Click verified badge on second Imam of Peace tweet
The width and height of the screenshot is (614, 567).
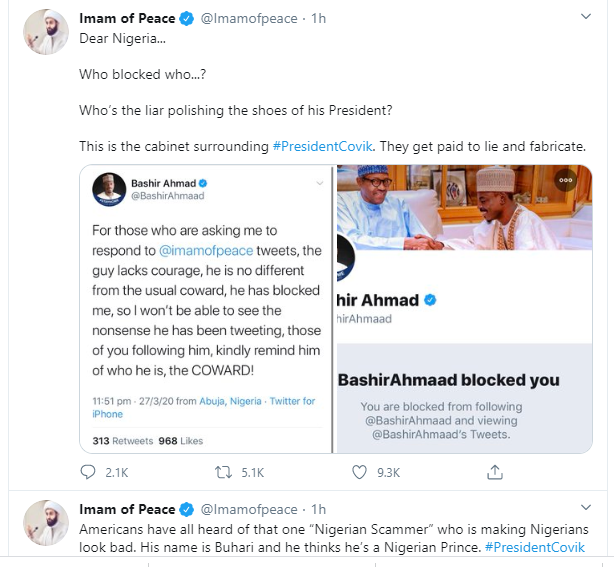pyautogui.click(x=187, y=509)
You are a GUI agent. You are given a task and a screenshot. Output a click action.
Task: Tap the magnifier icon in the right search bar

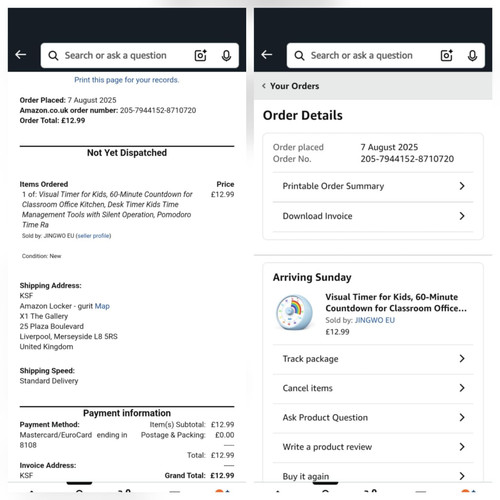pyautogui.click(x=299, y=55)
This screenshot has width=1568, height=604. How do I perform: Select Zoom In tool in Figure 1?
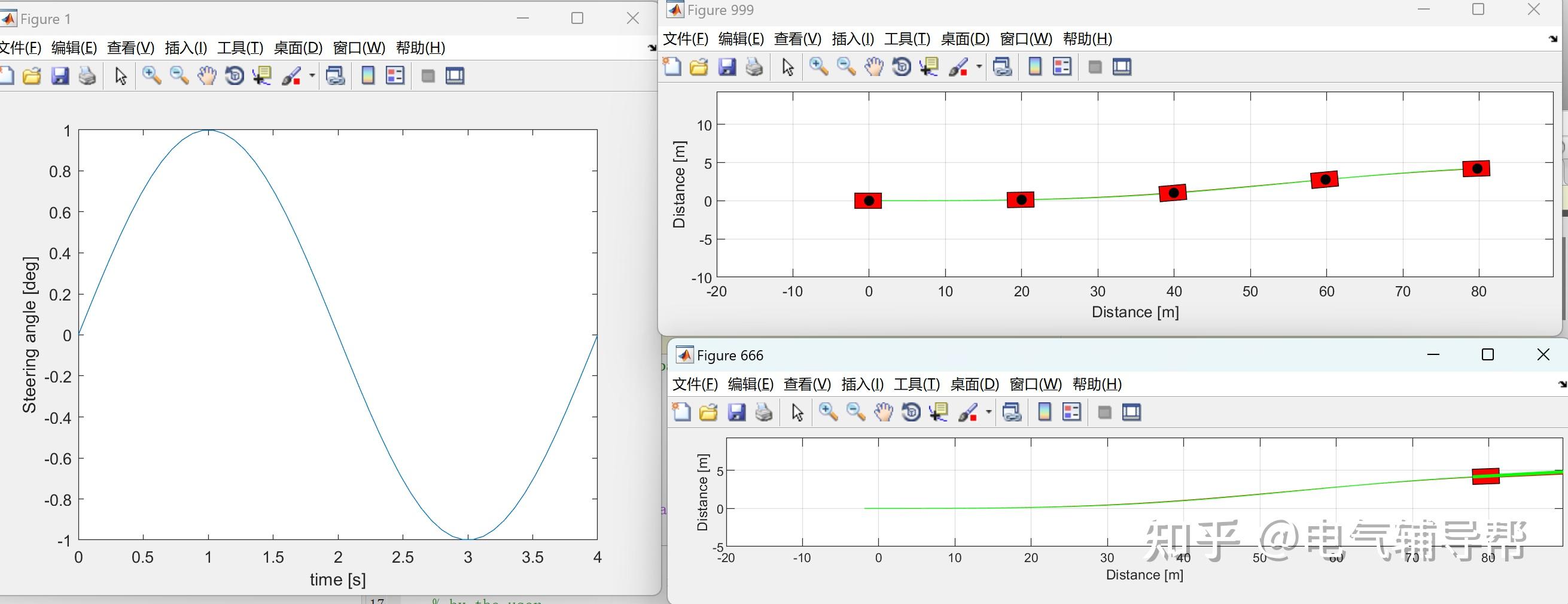(151, 75)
========
▶ _Task requirements_:
Please restate word for word the lines above, starting with the line that holds "The width and" and ending with the final line of the records, while leaving out pictures.

▶ _Exercise output_:
The width and height of the screenshot is (614, 567).
pyautogui.click(x=187, y=509)
You are a GUI agent. You are given a task and a screenshot. Output a click action.
Task: Tap the magnifier icon in the right search bar

pyautogui.click(x=299, y=55)
This screenshot has width=1568, height=604. How do I perform: Select Zoom In tool in Figure 1?
(151, 75)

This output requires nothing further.